Caring for the Future
Lately, I’ve been sitting with a deep sense of powerlessness in the face of everything happening in the world. There’s so much suffering—so much that feels beyond reach. But one thing that has helped me hold all of this was a story my teacher once shared.
It’s about a young monk who set out on a long journey in search of enlightenment. He traveled for years, hoping to find a Sage who was said to live in a hidden monastery high in the mountains. One night, exhausted and uncertain, the young monk had a dream. In it, the Sage finally appeared.
The Sage extended his open hand and said simply, “Take what you can.”
The young monk hesitated. “No,” he said. “It can’t be that easy. Surely, it must be something more difficult—a riddle, a koan I can spend the rest of my life trying to solve.”
The Sage smiled gently and replied, “You’re right—it is something harder.” Then, opening his hand again, he said, “Take what you cannot.”
That simple story has stayed with me. It reminds me that there are things in life that are unreachable. I cannot save another person. I can’t stop the war in Ukraine. I can’t fix the Israeli-Palestinian conflict. I can’t solve the crises of food insecurity, homelessness, or systemic racism on my own. And if I believe it’s my job to “save” any of these, burnout isn’t just possible—it’s inevitable.

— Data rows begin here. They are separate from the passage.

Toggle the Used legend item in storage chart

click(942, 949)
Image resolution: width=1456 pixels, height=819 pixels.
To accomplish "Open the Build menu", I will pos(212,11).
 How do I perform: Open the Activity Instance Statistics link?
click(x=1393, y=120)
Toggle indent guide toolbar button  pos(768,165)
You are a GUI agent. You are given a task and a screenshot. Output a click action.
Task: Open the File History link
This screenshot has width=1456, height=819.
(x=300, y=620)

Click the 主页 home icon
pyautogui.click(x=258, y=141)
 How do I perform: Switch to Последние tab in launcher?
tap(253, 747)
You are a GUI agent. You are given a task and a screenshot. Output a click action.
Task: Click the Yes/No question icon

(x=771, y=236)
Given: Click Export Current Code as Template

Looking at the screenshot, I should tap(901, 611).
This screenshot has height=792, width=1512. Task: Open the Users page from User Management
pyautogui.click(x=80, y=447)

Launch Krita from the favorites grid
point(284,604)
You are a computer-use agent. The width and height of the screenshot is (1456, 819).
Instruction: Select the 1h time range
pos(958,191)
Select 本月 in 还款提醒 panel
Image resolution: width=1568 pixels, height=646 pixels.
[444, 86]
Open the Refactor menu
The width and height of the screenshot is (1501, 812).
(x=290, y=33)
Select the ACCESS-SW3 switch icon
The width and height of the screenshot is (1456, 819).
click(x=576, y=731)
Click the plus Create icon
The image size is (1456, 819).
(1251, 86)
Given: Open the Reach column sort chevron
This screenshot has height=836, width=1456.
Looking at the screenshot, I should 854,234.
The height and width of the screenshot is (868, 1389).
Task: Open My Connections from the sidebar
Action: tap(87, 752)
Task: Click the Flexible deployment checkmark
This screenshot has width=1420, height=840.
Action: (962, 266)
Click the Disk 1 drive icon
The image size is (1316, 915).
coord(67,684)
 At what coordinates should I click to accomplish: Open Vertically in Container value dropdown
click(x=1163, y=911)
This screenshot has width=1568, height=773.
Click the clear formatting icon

The story challenges me in a deeper way. It invites me to keep reaching anyway—not because success is guaranteed, but because the effort itself matters. Perhaps that’s the truer path to an enlightened life: reaching for the unreachable, day after day, with no attachment to results.
We can’t shield ourselves from the chaos of the world. We can’t predict what’s coming or plan our way into stability. But we can find a ground beneath it all—a quiet steadiness rooted in our moment-to-moment awareness, in how we live each ordinary day.
So maybe I let go of trying to do it all. Maybe I worry a little less. Maybe tending to this moment—this breath, this interaction, this small act of kindness—is how I learn to care for the future. And maybe, just maybe, we find our way through this mystery together.